Dort sitzen seit September zwei britische Aktienhändler auf der Anklagebank. Die beiden Angeklagten sind kooperativ. Sie und viele Zeugen berichteten, welche Schlüsselrolle Anwälte spielten. Neben Kanzleien wie Dewey & LeBoeuf, Norton Rose Fulbright und einzelnen Big-4-Beratungsgesellschaften war es vor allem Freshfields, deren Name immer wieder genannt wurde. Aufseiten der Banken spielte die deutsch-britische Sozietät die aktivste Rolle.

Es ist eine romantische Vorstellung, dass Rechtsanwälte vor allem dem Recht verpflichtet sind. Die Vorstellung vom „Organ der Rechtspflege“ ist in der Realität längst überholt. Anwälte vertreten in erster Linie die Interessen ihrer Mandanten.

Besonders ausgeprägt ist dieses Verständnis bei den Wirtschaftsanwälten. In der Welt großer Transaktionen, von Börsengängen und komplizierten Steuerkonstruktionen dominieren internationale Kanzleien, mit Standorten in vielen Ländern.

Ein wesentlicher Treiber ihres Geschäfts ist das Streben nach möglichst profitablen Mandaten. Es gilt das Prinzip: höher, schneller, weiter. Auf der Jagd nach immer mehr Gewinn – pro Freshfields-Partner sind es laut Branchendienst Juve aktuell rund zwei Millionen Euro – verliert das Recht selbst seinen Charme.

Vor dem Hintergrund der Cum-Ex-Beratung klingt es wie Hohn, wenn Freshfields in seiner Selbstbeschreibung bekundet, sein Geschäft so zu betreiben, dass es einen „langfristigen positiven Effekt auf die Gesellschaft“ hat. In der Kanzlei gab und gibt es in Wahrheit offenbar kein Korrektiv, das moralisch unvertretbare Mandate verhindert.

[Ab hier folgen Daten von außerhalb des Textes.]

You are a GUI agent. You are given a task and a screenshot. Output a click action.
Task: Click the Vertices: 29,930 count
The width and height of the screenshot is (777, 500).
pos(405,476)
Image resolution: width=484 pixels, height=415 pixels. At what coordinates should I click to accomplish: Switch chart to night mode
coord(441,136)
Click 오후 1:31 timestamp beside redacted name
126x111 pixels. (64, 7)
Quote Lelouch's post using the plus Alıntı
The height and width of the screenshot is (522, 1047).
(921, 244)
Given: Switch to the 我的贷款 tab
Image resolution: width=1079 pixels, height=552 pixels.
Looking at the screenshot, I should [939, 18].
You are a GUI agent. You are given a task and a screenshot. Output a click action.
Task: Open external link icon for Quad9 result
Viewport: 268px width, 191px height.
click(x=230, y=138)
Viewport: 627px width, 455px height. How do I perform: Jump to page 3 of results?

Der Fall Freshfields ist besonders pikant, weil die Sozietät immer wieder Aufträge von der öffentlichen Hand bekam und bekommt. So waren es ausgerechnet Freshfields-Anwälte, die einen wichtigen Beitrag zur Entwicklung des Finanzmarktstabilisierungsgesetzes leisteten.

Es gibt Kanzleien, die sich ganz bewusst dagegen entschieden hatten, in das vermeintlich lukrative Cum-Ex-Geschäft einzusteigen. Die deutsche Steuerpraxis von Linklaters hielt sich davon ebenso fern wie Hengeler Mueller oder Flick Gocke Schaumburg.

Das war eine weise Entscheidung. Diese Kanzleien stehen jetzt bei der Aufarbeitung des Skandals an vorderster Stelle. Ihre Beispiele zeigen: Am Ende kann es sogar lohnend sein, einen moralischen Kompass zu haben.